Так в свете фактов развеивается миф об отрешенности Мандельштама от молодого общества. Поэта занимает все: история революции, международное рабочее движение, воспитание нового поколения и социалистическое строительство Армении.

Именно в эти годы он во многом отказался от ряда идеалистических заблуждений и старых эстетических предубеждений.

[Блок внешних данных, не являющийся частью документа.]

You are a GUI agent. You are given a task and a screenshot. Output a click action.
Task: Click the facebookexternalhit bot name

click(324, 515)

В серии рецензий и статей о западной литературе Мандельштам размышляет над проблемами социальной обусловленности литературы, его занимают вопросы современной международной ситуации. Такова его «внутренняя» рецензия на книгу молодого Жана Ришара Блока. Его возражение вызывает прежде всего то, что Ж. Р. Блок стоит «над партиями и над классами». Он видит его недостаток в отсутствии мировоззрения, подменяемого парадоксами. Интересно замечание поэта: «Война и революция для Жана Ришара Блока отнюдь не закономерность, но явления стихийного катастрофического порядка. Во всей книге нет ни одного намека на какую бы то ни было подготовку этих сдвигов в прошлом...» Интересно, что для Мандельштама по всему ходу его размышлений революция предстает закономерным порождением самого исторического процесса. «Вывод следующий: книга Блока при всей своей внешней левизне глубоко реакционна. Она огромный шаг назад от настроений Ромена Роллана».

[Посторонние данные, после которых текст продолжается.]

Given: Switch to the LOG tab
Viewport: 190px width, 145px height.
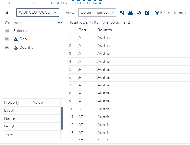Looking at the screenshot, I should [35, 3].
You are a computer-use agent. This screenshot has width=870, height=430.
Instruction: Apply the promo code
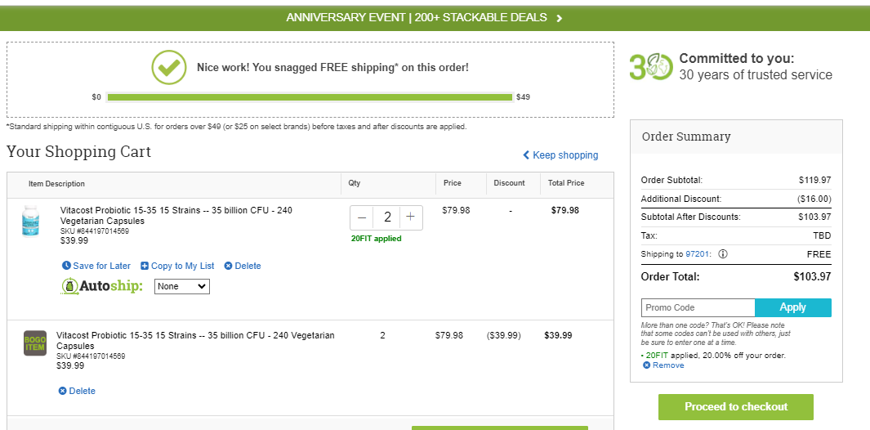tap(793, 307)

Такой же остросоциальный подход отличает и его внутренние рецензии для издательства на Дюамеля, Абеля Армана и др. Нельзя не принять во внимание, что в этих статьях отразились серьезные перемены в мироотношении Мандельштама. Ощущение своей связи с социалистическим обществом внесло новую окраску в его поэтику, в живую связь с искусством 20 — 30-х годов. Но было бы преувеличением думать, что ему удалось до конца осознать историческое содержание революции и особенно послереволюционного периода.

* * *

Теоретические и критические взгляды Мандельштама складывались в особых условиях развития русской литературы 1910-х годов. Это была эпоха, когда академическое литературоведение, ограниченное узкими рамками культурно-исторического метода, биографизма и психологизма, было отодвинуто субъективистской методологией. Особенно популярной ко времени появления в литературе Мандельштама была критика, создаваемая крупными художниками и поэтами-символистами. Сложный эзотерический язык, лирическая непосредственность и патетичность стиля, философская терминология и яркая метафоричность определяли ее влияние на тогдашнюю литературу.

12

Было бы упрощением огульно отрицать значение символистской критики в целом для становления эстетики и литературной науки. В статьях В. Иванова, В. Брюсова, К. Бальмонта, А. Белого, не говоря уже о Блоке и Анненском, был совершен поворот к изучению внутренней природы искусства, к новому пониманию поэтики, внимательному изучению проблемы поэтического слова и, наконец, к пересмотру истории русской поэзии и восстановлению забытых имен (А. Григорьев, Ф. Тютчев и др.).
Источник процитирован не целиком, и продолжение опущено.